**TEXT EXCERPT:**
Shoku to ido no bunka shi (A cultural history on food and mobility - Contested agency, space and representation)
316 pages, 127x188mm
Japanese
February 26, 2021
9784779126642
Sairyusha
We are able to enjoy a vast range of food without leaving Japan. As if to underline this fact, Japan imports 62 percent of the food it consumes from abroad. It is surprising that even when people’s movements were restricted due to the COVID-19 crisis, the food on our dining tables did not change much. No shortages of Philippine bananas, French cheese, or Brazilian coffee beans were experienced. The only food shortage related news that surfaced was that, at one point, a fast-food chain had stopped selling potato fries due to a shortage of potatoes from the United States. Our food culture changes and becomes enriched by the movement of people and goods, leading us to encounter new tastes which we bring home. Additionally, immigrants transform their dishes in Japan to adapt to new local food sources.
A Cultural History of Food and Mobility: Contested Agency, Space, and Representation examines the agency of people in relation to food and mobility from the perspective of cultural history. The French sociologist Henri Lefebvre argues in his La production de l’espace that “space is socially constructed.” Using a case study of the everyday food life of people living on the Pacific Rim from the nineteenth to the first half of the twentieth centuries, this volume examines the kind of socio-economic structure reflected in the space surrounding food and how that space served as a focal point to mount resistance to existing hegemonic powers.

**EXTRACTED DATA:**
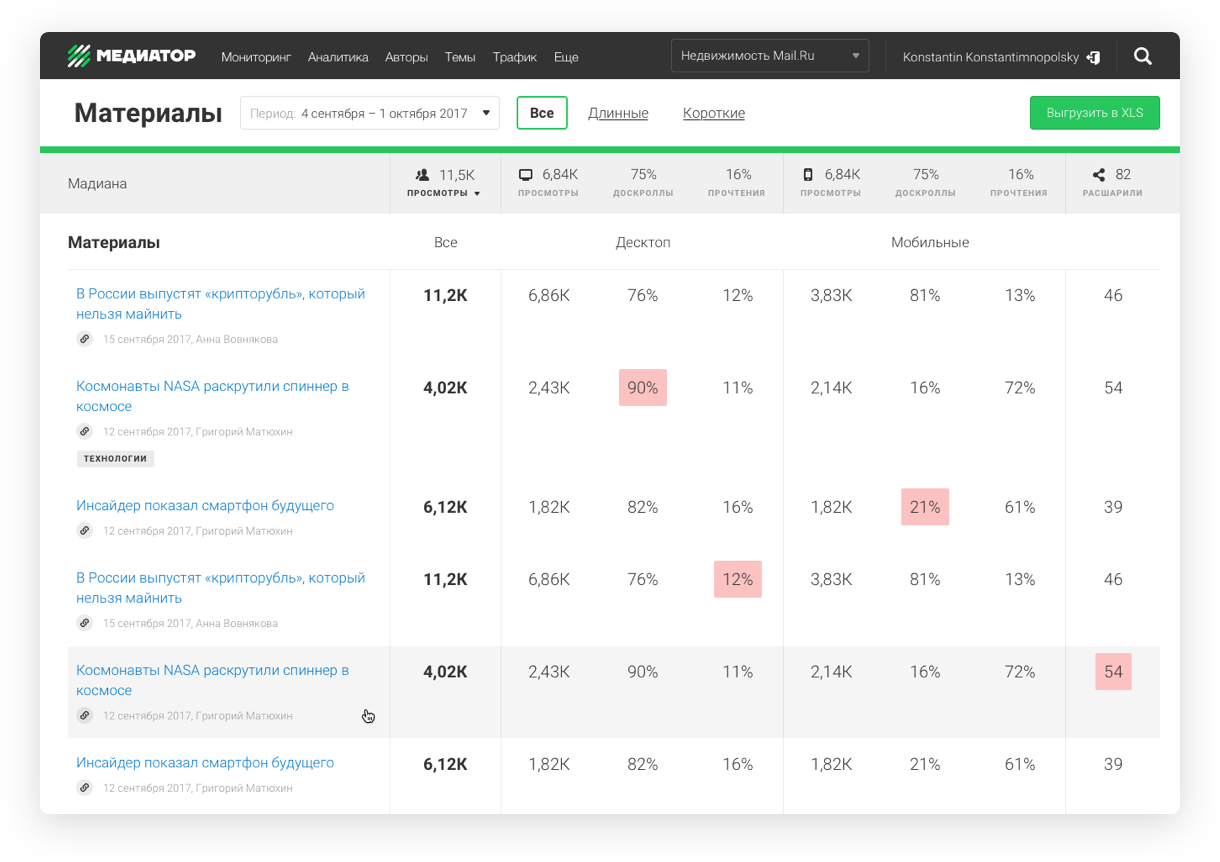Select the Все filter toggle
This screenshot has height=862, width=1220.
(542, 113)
--
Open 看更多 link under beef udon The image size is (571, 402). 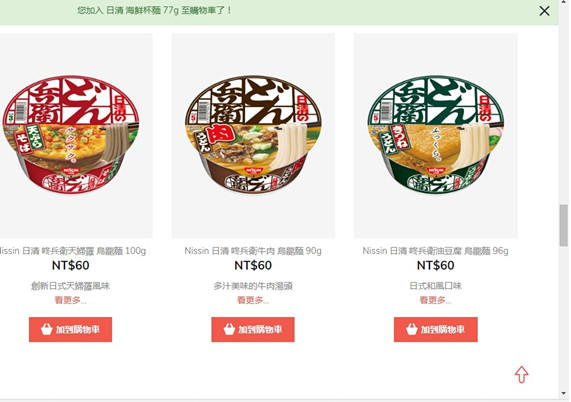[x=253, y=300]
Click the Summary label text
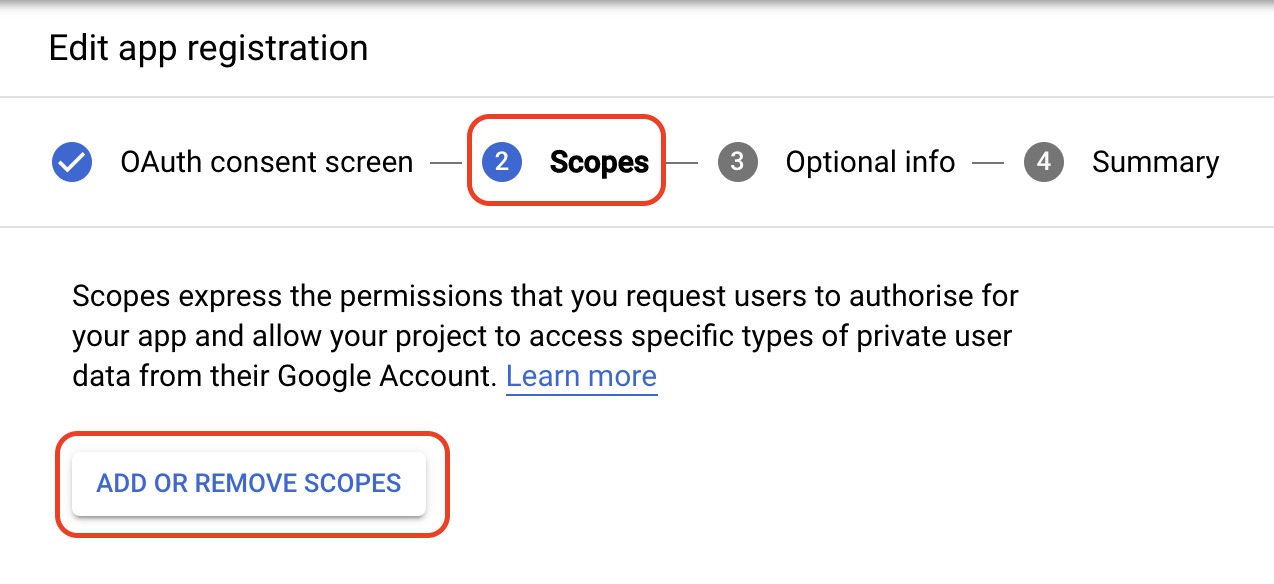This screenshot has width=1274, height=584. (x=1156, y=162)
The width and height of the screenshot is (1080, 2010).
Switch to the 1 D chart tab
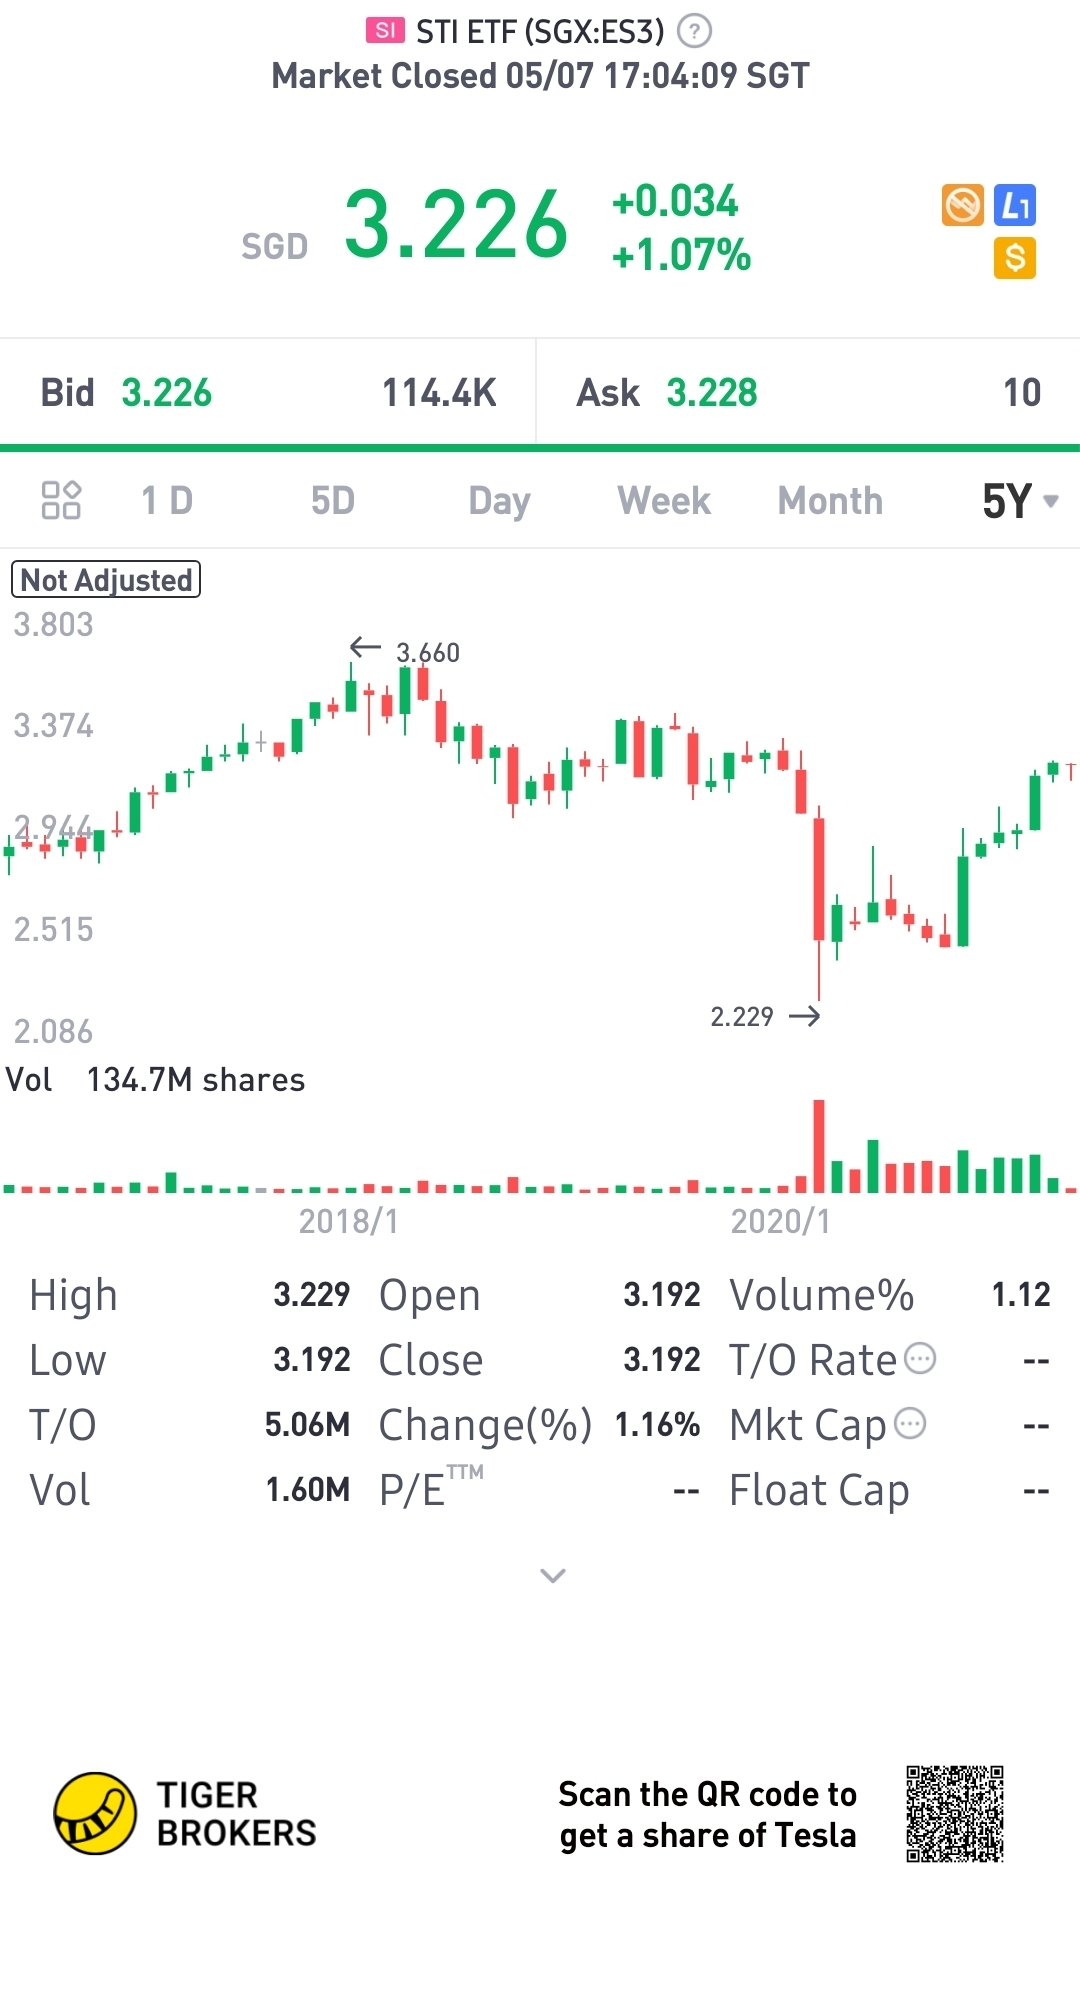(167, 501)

**REQUIRED TASKS:**
[1] Decide whether each statement below agrees with the book description above, which appears before the material. Answer yes or no for each, quoting the words of the description that decide it.
(a) Japan imports 62 percent of the food it consumes from abroad.
(b) Shortages of Brazilian coffee beans were experienced during the COVID-19 crisis.
(c) Henri Lefebvre is identified as a German sociologist.
[2] Transcribe a passage of the book description above, beginning at the words "A Cultural History of" and stopping after the words "existing hegemonic powers.".

**SOLUTIONS TO THE EXERCISE:**
[1]
(a) Yes: "Japan imports 62 percent of the food it consumes from abroad."
(b) No: "No shortages of Philippine bananas, French cheese, or Brazilian coffee beans were experienced."
(c) No: "The French sociologist Henri Lefebvre"

[2]
A Cultural History of Food and Mobility: Contested Agency, Space, and Representation examines the agency of people in relation to food and mobility from the perspective of cultural history. The French sociologist Henri Lefebvre argues in his La production de l’espace that “space is socially constructed.” Using a case study of the everyday food life of people living on the Pacific Rim from the nineteenth to the first half of the twentieth centuries, this volume examines the kind of socio-economic structure reflected in the space surrounding food and how that space served as a focal point to mount resistance to existing hegemonic powers.